Of the European Marxists they also distinguished themselves by being in the internationalist anti war ‘Zimmerwald’ fraction.
.
Zanthorus
2nd March 2011, 22:29
I'd would like to add to the above that although it is correct that prior to 1917 Lenin and the Bolsheviks thought that the Russian revolution would immediately usher in capitalism, Lenin did mention the possibility of the revolution accelerating the process of revolution in the West and leading to a kind of feedback effect resulting in an accelerated development towards socialism in Russia:
More will be accomplished in months of the revolutionary dictatorship of the proletariat and the peasantry than in decades of the peaceful, stupefying atmosphere of political stagnation. If, after the Ninth of January, the Russian working class, under conditions of political slavery, was able to mobilise over a million proletarians for staunch, disciplined, collective action, then, given the revolutionary-democratic dictatorship, we will mobilise scores of millions of the urban and rural poor, and we will make the Russian political revolution the prelude to the socialist revolution in Europe.- The Revolutionary-Democratic Dictatorship of the Proletariat and Peasantry
The revolutionary Social-Democrat will reject such a theory with contempt. He will not confine himself on the eve of the revolution to pointing out what will happen “if the worst comes to the worst”. Rather, he will also show the possibility of a better outcome. He will dream—he is obliged to dream if he is not a hopeless philistine—that, after the vast experience of Europe, after the unparalleled upsurge of energy among the working class in Russia, we shall succeed in lighting a revolutionary beacon that will illumine more brightly than ever before the path of the unenlightened and downtrodden masses; that we shall succeed, standing as we do on the shoulders of a number of revolutionary gene rations of Europe, in realising all the democratic transformations, the whole of our minimum programme, with a thoroughness never equalled before. We shall succeed in ensuring that the Russian revolution is not a movement of a few months, but a movement of many years; that it leads, not merely to a few paltry concessions from the powers that be, but to the complete overthrow of those powers. And if we succeed in achieving this, then ... the revolutionary conflagration will spread to Europe; the European worker, languishing under bourgeois reaction, will rise in his turn and show us “how it is done”; then the revolutionary upsurge in Europe will have a repercussive effect upon Russia and will convert an epoch of a few revolutionary years into an era of several revolutionary decades; then—but we shall have ample time to say what we shall do “then”, not from the cursed remoteness of Geneva, but at meetings of thousands of workers in the streets of Moscow and St.
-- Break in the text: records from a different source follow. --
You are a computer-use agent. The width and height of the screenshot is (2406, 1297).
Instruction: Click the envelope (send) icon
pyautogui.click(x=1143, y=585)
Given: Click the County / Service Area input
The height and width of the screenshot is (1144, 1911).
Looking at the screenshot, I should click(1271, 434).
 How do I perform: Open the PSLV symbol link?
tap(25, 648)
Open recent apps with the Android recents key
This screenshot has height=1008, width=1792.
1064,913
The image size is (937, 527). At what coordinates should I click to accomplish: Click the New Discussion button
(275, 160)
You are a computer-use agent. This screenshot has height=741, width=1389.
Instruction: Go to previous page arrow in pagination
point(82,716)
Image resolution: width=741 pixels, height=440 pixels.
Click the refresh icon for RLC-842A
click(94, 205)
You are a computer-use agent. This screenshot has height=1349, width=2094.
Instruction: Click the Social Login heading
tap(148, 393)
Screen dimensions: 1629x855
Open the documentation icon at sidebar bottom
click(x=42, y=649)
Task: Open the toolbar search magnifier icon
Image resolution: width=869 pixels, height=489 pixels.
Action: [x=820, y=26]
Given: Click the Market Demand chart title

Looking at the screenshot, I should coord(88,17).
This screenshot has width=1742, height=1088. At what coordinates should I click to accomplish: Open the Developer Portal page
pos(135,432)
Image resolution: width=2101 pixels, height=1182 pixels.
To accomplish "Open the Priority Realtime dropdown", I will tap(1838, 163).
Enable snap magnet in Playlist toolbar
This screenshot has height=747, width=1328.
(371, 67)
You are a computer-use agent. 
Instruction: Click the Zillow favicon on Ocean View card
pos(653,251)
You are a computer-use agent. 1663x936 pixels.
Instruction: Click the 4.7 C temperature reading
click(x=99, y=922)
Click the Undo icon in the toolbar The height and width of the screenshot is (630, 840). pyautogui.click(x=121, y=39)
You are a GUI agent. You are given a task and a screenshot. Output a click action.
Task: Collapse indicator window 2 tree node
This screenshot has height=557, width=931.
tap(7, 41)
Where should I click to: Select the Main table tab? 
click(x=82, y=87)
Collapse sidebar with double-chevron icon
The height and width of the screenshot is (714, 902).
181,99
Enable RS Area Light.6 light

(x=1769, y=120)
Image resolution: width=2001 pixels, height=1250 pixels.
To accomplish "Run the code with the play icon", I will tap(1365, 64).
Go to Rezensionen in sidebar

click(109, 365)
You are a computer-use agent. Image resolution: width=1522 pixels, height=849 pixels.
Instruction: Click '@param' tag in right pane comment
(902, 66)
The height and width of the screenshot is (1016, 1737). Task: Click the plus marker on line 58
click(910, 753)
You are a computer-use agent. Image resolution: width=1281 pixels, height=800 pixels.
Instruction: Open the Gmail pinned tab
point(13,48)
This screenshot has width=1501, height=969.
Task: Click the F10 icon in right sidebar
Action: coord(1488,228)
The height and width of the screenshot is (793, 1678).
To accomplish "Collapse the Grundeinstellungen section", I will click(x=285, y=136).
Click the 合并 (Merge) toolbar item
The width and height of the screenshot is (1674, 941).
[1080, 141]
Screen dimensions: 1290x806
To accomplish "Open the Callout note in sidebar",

Petersburg, at the free village meetings of the Russian “muzhiks”.- Social-Democracy and the Provisional Revolutionary Government
For the record, I am pro-Bolshevik (And don't really agree with El Granma that there is "a lot to say for revolutionary Menshevism". Menshevik-Internationalism perhaps, although that is another story), however a couple of times I have seen the idea that the Mensheviks were 'peaceful' and 'reformist' thrown around by liberals of a certain persuasion to convince themselves that there was some kind of alternative to the dastardly Bolshevik revolutionaries. Also, I am a fan of historical accuracy.
Die Neue Zeit
3rd March 2011, 03:03
^^^ There was no "revolutionary Menshevism" until at best the Menshevik-Internationalists. Recall that many Mensheviks in the late 1900s were in favour of liquidating the RSDLP, including Martov at the time! That's the basis of the more permanent Bolshevik-Menshevik split.
Dave B
5th March 2011, 14:37
Whilst not wanting to give the impression that I feel under any necessity to defend the liquidationist tendency in Russia when revolutionary parties were illegal and were suffering under brutal repression after 1906 say as the Mensheviks were in 1918 under the Bolshevik absolutism.
When they went into a second phase of 'liquidationism' when they attempted entryism into the Bolshevik party.
Perhaps Die Neue could give us a brief resume of what liquidationism was?